George Mason in the News

Posted: September 16, 2005 at 1:00 am, Last Updated: November 30, -0001 at 12:00 am

Following are highlights of national news coverage George Mason received during the past week.

Sunday, Sept. 11, Washington Post

George Mason University Hopes Biotech Grant Helps Build Image

George Mason University’s receipt of a $25 million grant last week to build a lab on its Prince William campus signals the school’s increased stature in scientific research and boosts the county’s profile as a center of biotechnology, university and county officials said. “It recognizes that, to use the vernacular, George Mason plays with the big boys,” said Thomas Hennessey, the university’s chief of staff.

Sunday, Sept. 11,

Toxic Floodwaters Threaten Wildlife

“From the streets of New Orleans to nature preserves and fisheries along the Gulf Coast, Hurricane Katrina scattered man-made toxins and tons of debris that could threaten wildlife for years to come, scientists say. Government officials know that the pumped water carries oil, sewage and toxic chemicals. But what ultimately happens to the polluted brew is anybody’s guess. It could wash quickly into the Gulf of Mexico or sit in the lake for years, spoiling two decades of local restoration efforts. ‘We don’t know how bad the initial impact will be,’ said Frank Manheim, who studied the lake on behalf of the U.S. Geological Survey and now teaches at George Mason University in Virginia.”

Tuesday, Sept. 13, WTOP Radio

Some Video Games May Make Kids Less Tolerant of Aggression

“Violent video games have long been an easy target for politicians who are interested in protecting children. But not all violence may be created equal. ‘Specific forms of violent content may be OK and we might even bother to encourage them,’ says George Mason University’s Evan Rosenfield, who surveyed nearly 400 elementary school students.

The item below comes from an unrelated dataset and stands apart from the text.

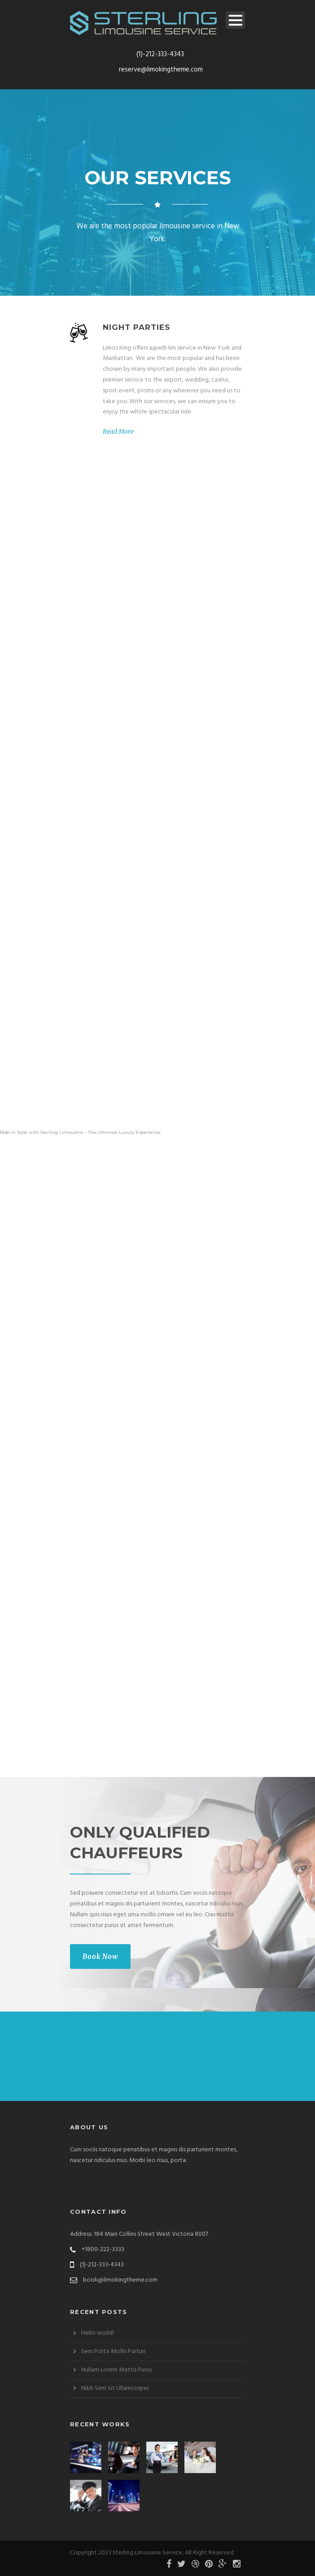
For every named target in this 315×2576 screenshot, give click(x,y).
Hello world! (97, 2333)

He found that games with a lot of kicking and punching—as opposed to shooting and killing—might make kids less tolerant of aggression.”

Wed., Sept. 14, Washington Post

“With the rise of gangs and the increase in violent incidents in and around this region’s schools, it has become imperative that conflict resolution be taught in schools. The Institute for Conflict Analysis and Resolution at George Mason University has been providing advice, leadership and guidance to Fairfax County schools that have such programs. The county runs programs in 77 of its schools, some dating to 1988.”

Thurs., Sept. 15, Chicago Sun-Times

College No Place for Closed Minds

“The domination by liberal opinion on many college faculties—often verging on this majority’s intolerant orthodoxies—was revealed in a recent study, ‘Politics and Professional Advancement among Faculty,’ by Stanley Rothman, emeritus professor of government at Smith College; S. Robert Lichter, a professor of communications at George Mason University, and Neil Nevitte, a political science professor at the University of Toronto. The result of this study—confirmed in reports in the widely respected, nonpartisan weekly, Chronicle of Higher Education—reveals that campus liberal professors outnumber conservatives 5-1. It also concludes that conservatives get worse jobs than liberals.”